(Material to process Opens)

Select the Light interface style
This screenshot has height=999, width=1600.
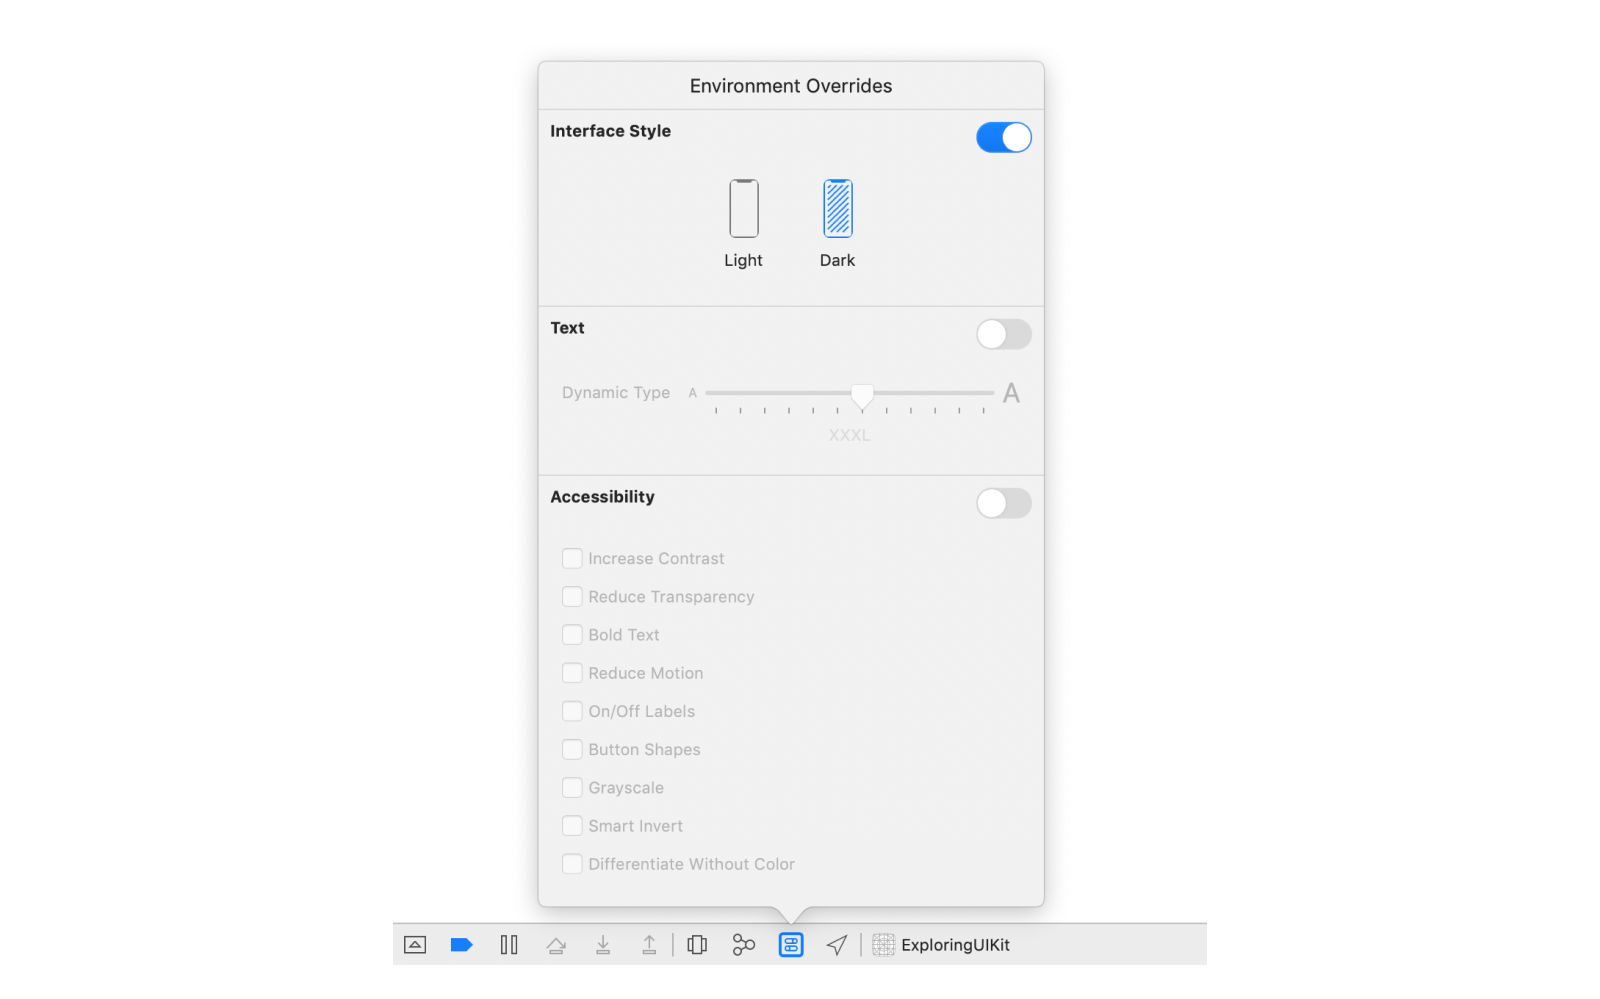point(743,209)
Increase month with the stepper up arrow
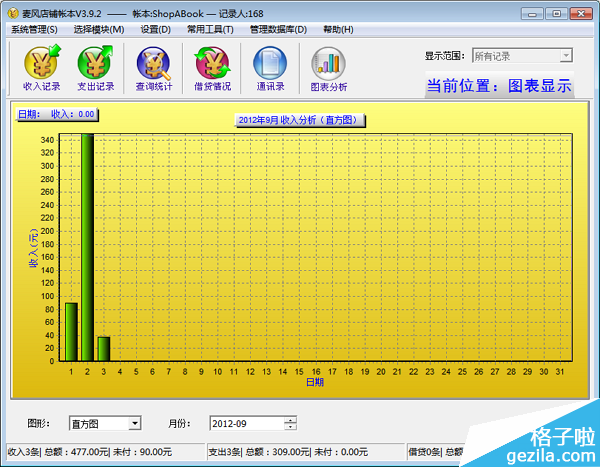 (290, 420)
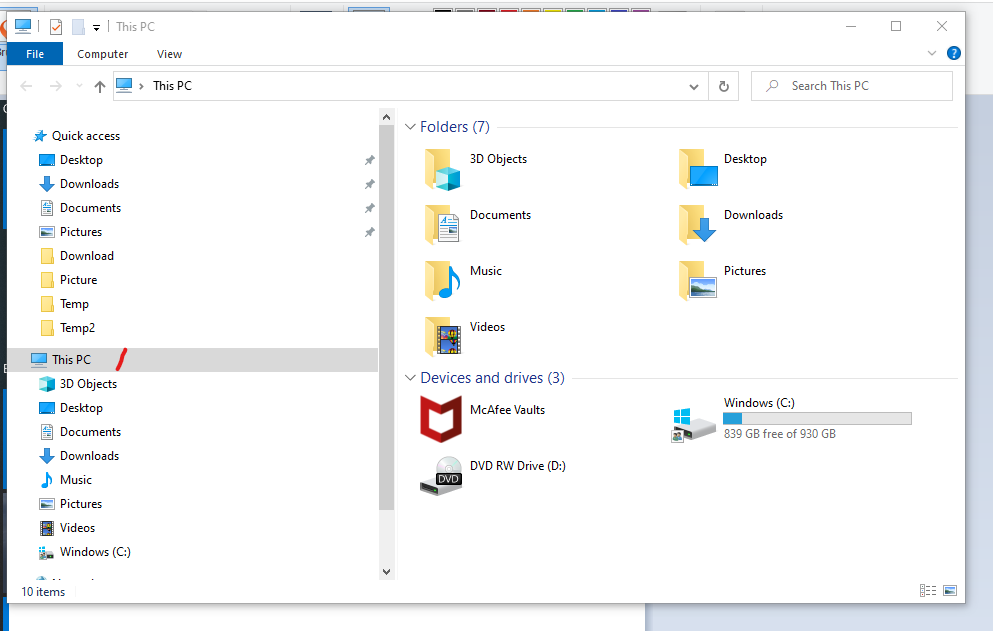Open the McAfee Vaults icon
Image resolution: width=993 pixels, height=631 pixels.
441,418
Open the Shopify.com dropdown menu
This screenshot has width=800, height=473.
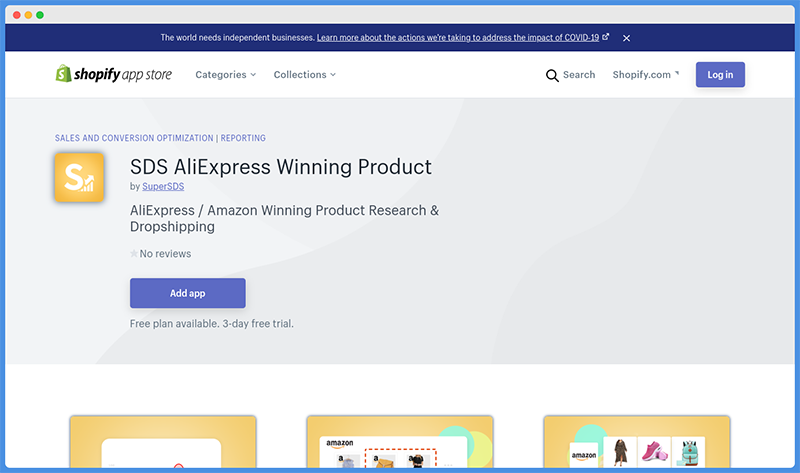[x=646, y=74]
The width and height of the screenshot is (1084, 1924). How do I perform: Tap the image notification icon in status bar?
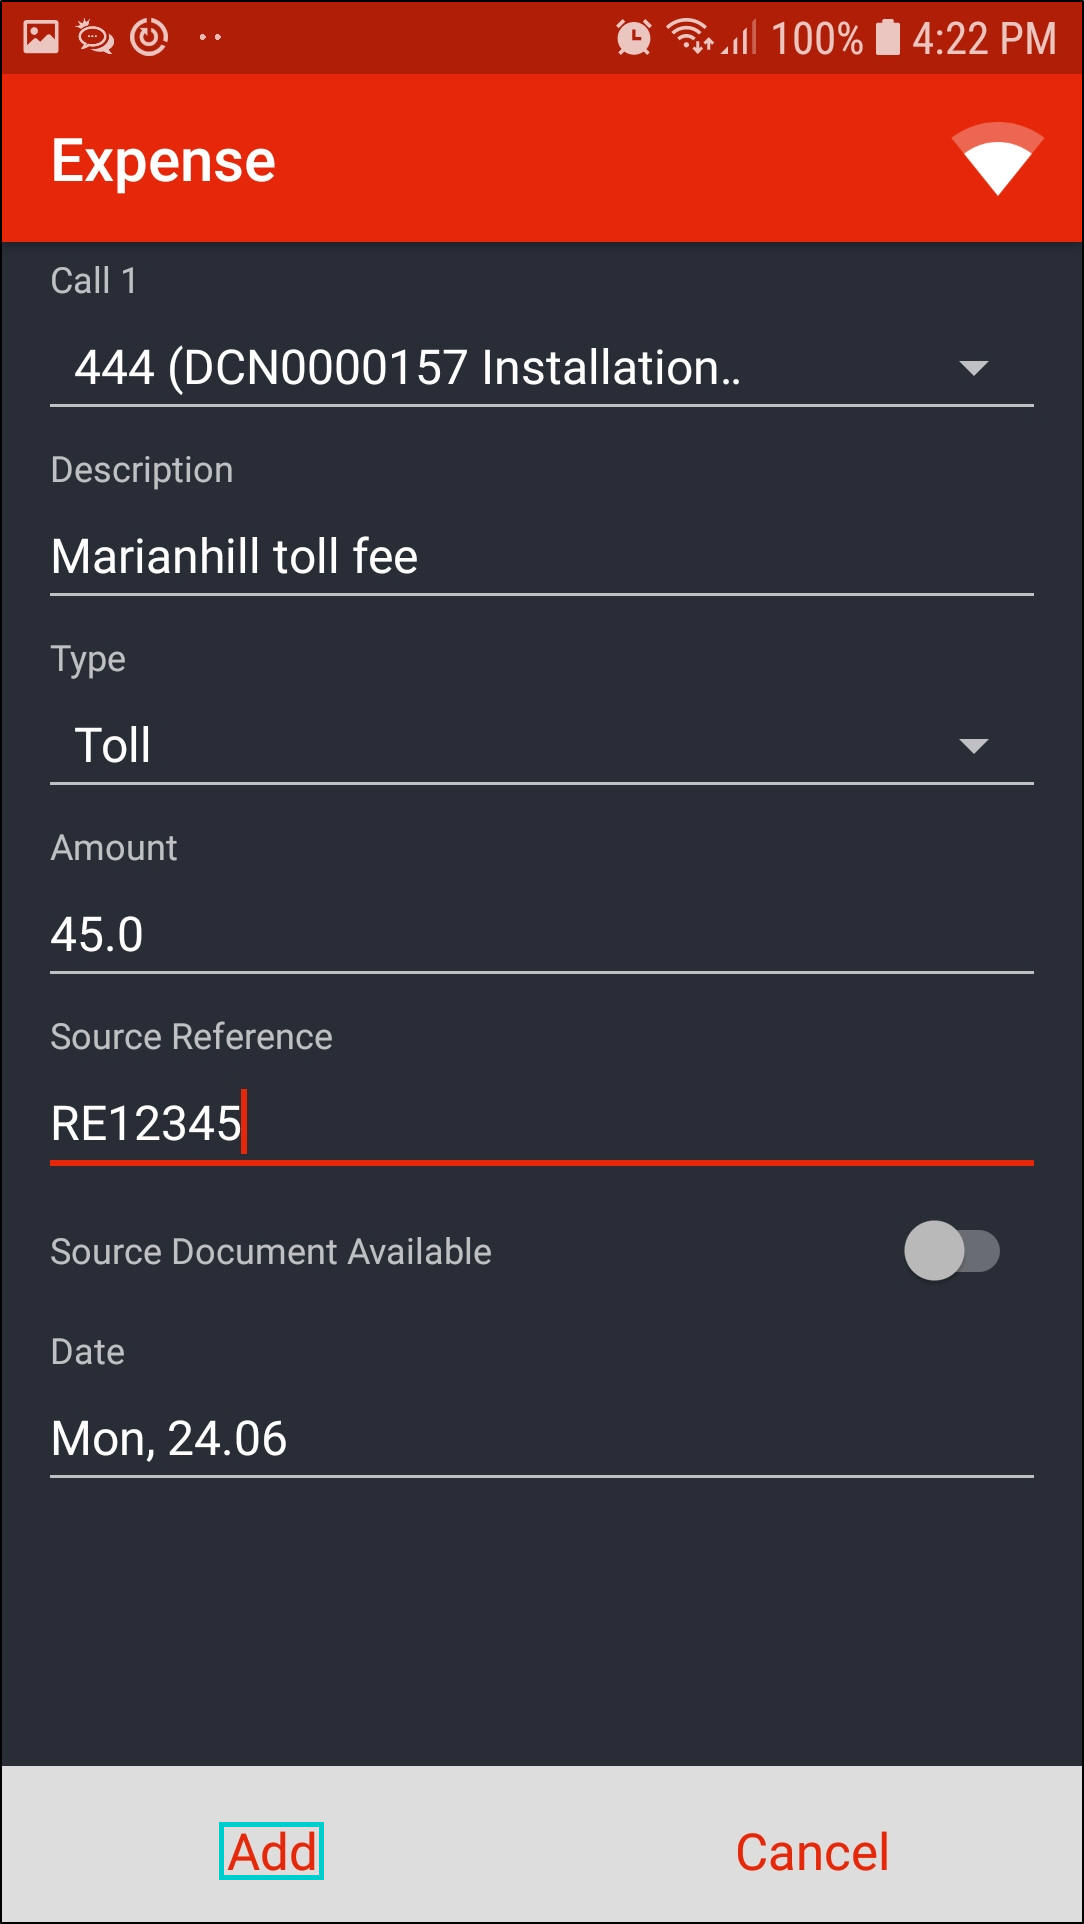coord(41,37)
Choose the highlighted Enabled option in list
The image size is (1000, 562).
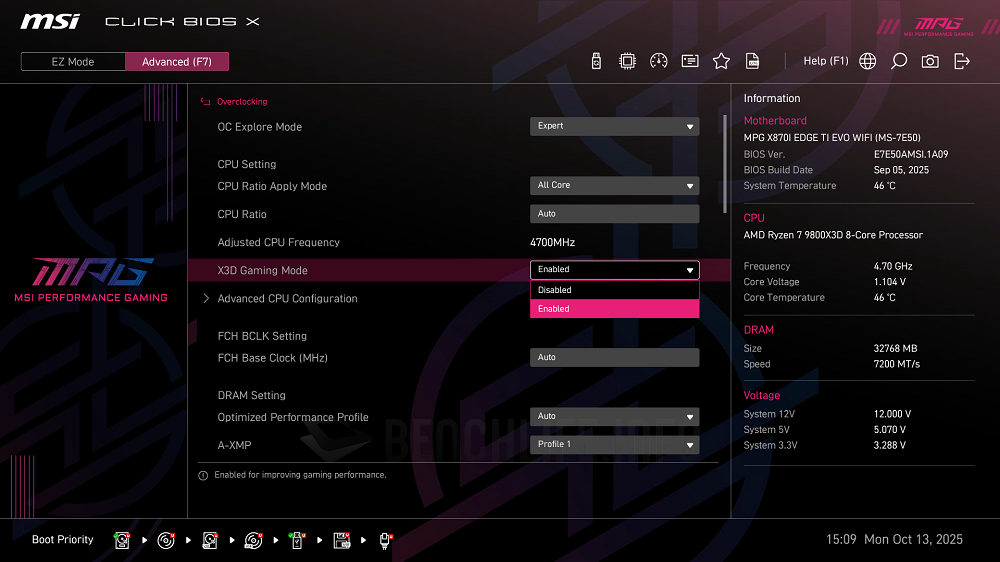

(Material to process Closes)

Task item
An exact copy is needed of the lines running from the one containing "This screenshot has height=999, width=1600." through the last line of the material, and of no others; pictures stay out.

Task output
This screenshot has height=999, width=1600.
point(743,209)
Increase month with the stepper up arrow
 (290, 420)
Open the McAfee Vaults icon
Image resolution: width=993 pixels, height=631 pixels.
441,418
Open the Shopify.com dropdown menu
This screenshot has width=800, height=473.
[x=646, y=74]
The width and height of the screenshot is (1084, 1924). How do I perform: Tap the image notification icon in status bar?
coord(41,37)
Choose the highlighted Enabled option in list
The image size is (1000, 562).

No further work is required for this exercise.